## EXERCISE
Starting at the line where "You are a GUI" occurs, reproduce each line through the end of the entries below exactly. Omit every picture.
------------------------
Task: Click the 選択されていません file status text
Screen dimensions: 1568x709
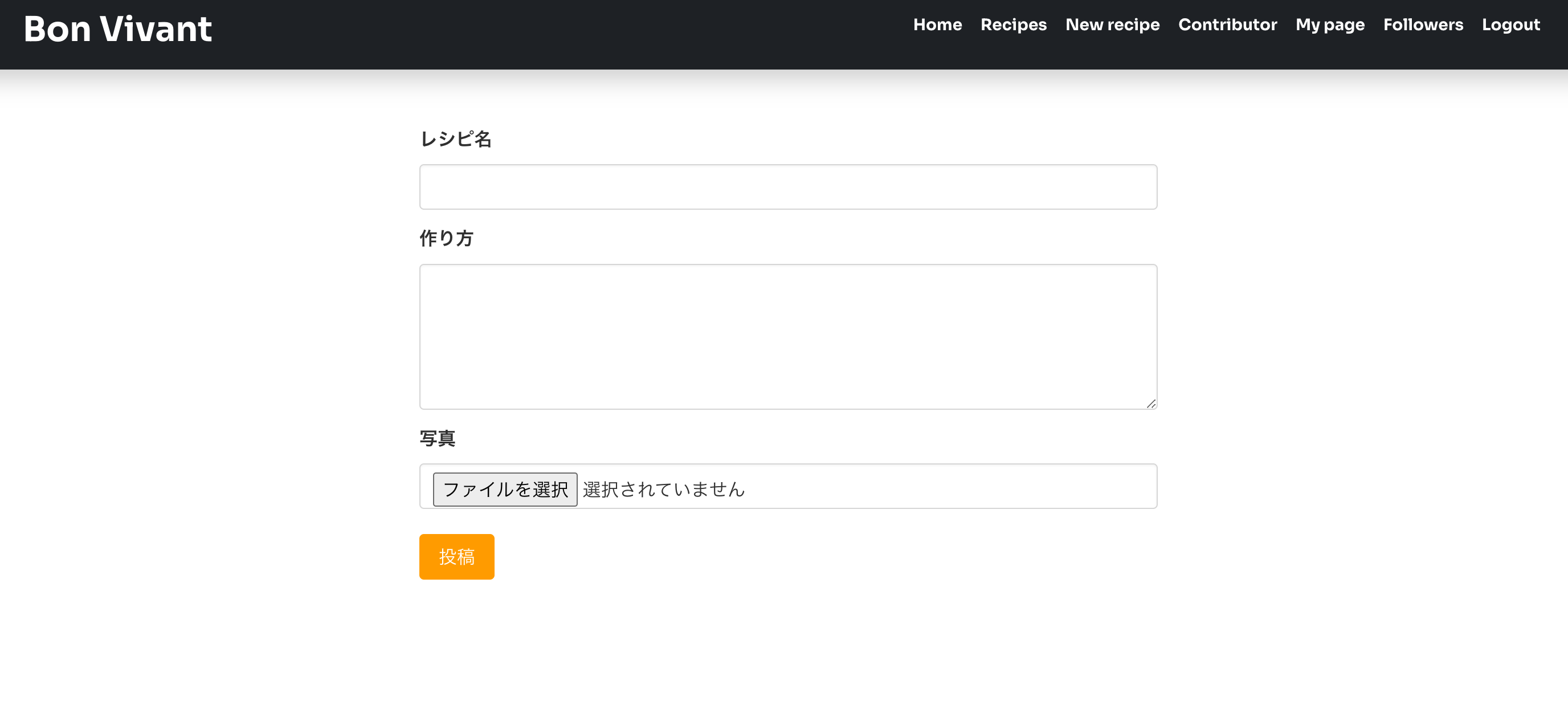Action: tap(662, 488)
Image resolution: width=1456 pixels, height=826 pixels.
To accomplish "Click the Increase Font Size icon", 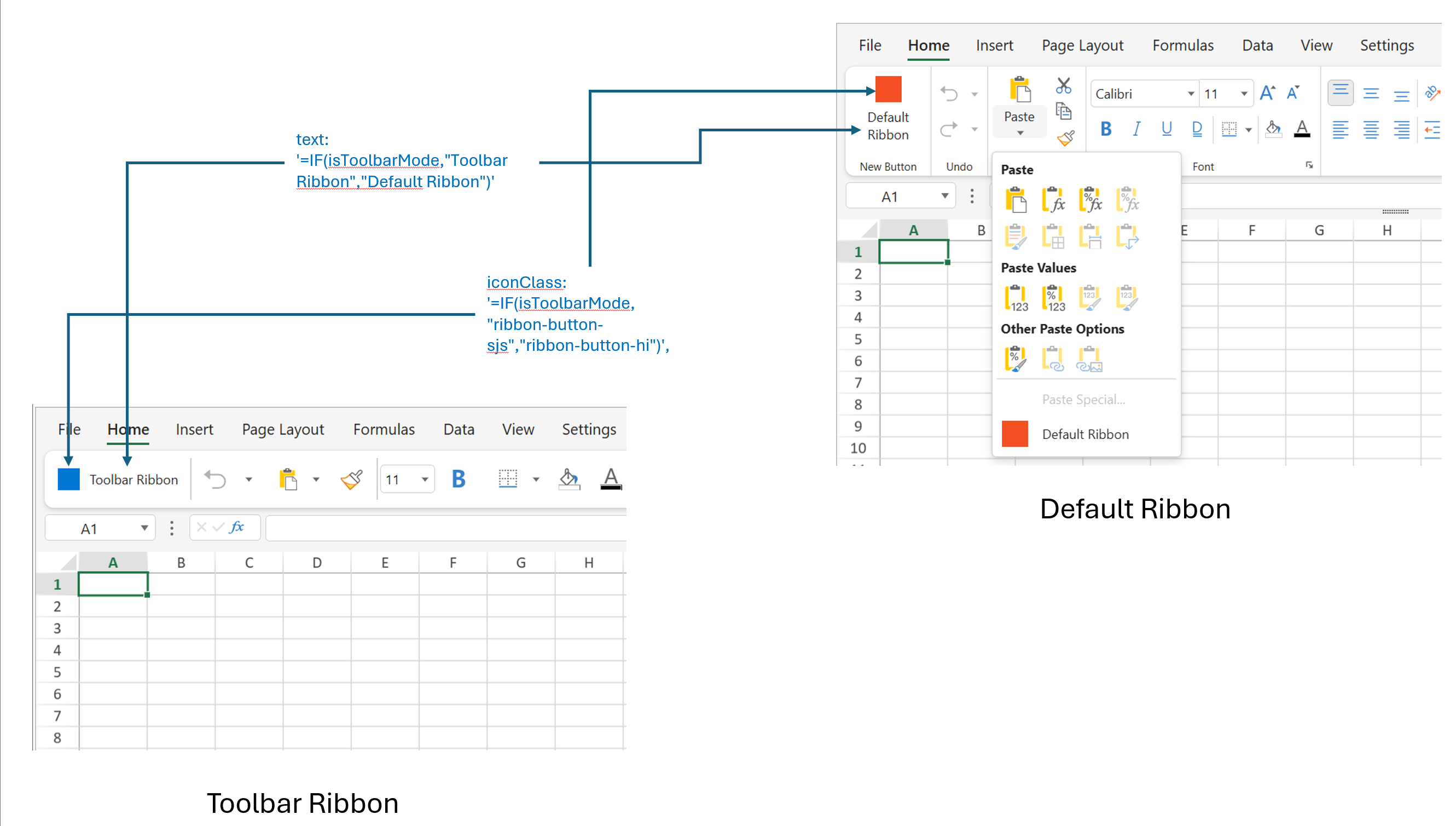I will coord(1267,93).
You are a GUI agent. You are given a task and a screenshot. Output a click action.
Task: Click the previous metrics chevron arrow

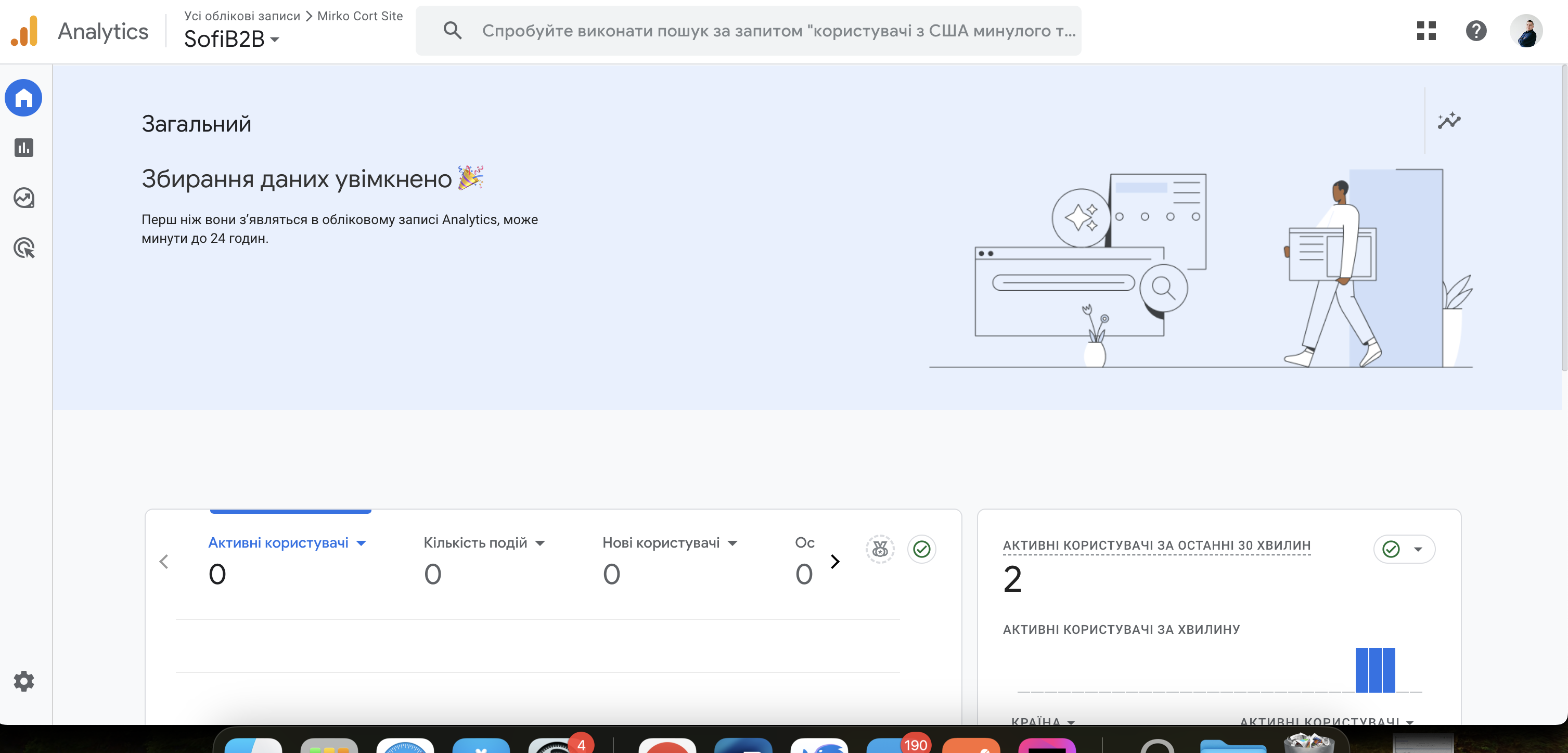164,562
------------------------
## SOLVED EXERCISE
You are a GUI agent. You are given a task and a screenshot. Output a click action.
Task: Click the previous metrics chevron arrow

164,562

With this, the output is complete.